Tea Board Chairman Niraj de Mel told Lanka Business Online on Monday that at least 2 percent of the current tea bushes need to be replanted urgently to increase yield per hectare.
The yield from old bushes continues to decline, but plantations are reluctant to invest in replanting due to the long gestation periods, usually averaging 7 years.
Today Sri Lanka has over 200,000 hectares under tea, with yield per hectare around 2000 kilos, below the capabilities a handful of other plantations in Sri Lanka and overseas have shown at over 3000 kilos per hectare.
However, a lack of funds in most estates has reduced this number to less than 0.7 percent says de Mel.
Of the additional one rupee cess, Rs. 150 million will be diverted annually to the replanting exercise.

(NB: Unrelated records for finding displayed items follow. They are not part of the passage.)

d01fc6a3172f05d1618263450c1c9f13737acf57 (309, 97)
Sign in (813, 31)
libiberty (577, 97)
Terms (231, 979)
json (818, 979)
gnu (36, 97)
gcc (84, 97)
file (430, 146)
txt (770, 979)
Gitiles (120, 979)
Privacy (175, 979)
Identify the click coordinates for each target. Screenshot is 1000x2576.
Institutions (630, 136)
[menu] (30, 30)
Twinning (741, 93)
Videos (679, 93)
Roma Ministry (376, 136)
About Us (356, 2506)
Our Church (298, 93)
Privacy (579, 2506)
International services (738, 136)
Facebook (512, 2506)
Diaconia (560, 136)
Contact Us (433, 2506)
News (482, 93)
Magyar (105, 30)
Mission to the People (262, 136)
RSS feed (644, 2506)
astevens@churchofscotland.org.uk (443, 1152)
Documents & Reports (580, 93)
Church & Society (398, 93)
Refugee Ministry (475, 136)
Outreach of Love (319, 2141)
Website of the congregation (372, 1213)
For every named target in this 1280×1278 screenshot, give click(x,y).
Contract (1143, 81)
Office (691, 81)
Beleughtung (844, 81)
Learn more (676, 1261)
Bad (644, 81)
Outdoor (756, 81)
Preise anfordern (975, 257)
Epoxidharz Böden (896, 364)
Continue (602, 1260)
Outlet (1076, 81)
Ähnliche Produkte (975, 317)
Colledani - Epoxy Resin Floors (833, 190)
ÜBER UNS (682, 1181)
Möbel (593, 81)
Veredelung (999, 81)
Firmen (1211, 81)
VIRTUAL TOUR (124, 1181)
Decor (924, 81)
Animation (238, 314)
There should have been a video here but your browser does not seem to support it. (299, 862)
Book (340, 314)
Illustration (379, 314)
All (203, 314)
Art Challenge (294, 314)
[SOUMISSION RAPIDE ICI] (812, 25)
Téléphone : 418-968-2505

The industry is however still reluctant to the move, with cost of production continuing to rise on the back of a higher fuel and fertiliser bill and the wage hike expected to come into effect shortly.
A Rs. 2.50 cess is currently slapped on every kilo of made teas, with the monies going to fund the Tea Board, the Tea Research Institute (TRI), the Ceylon Tea Promotions Bureau and over half of it going back to the private sector for brand promotion.
In 2003, with tea production just short of 300 million kilos, the cess brought in less than Rs. 750 million.
De Mel says the current cess intake is not adequate to support the budgets of the Tea Board, the TRI and to carry out viable brand promotions internationally.
The initial budget for 2004 alone, De Mel says exceeded Rs. 900 million, with a revised budget still around Rs. 850 million.
The cess on made tea was last revised up by fifty Sri Lankan cents, back in 1998.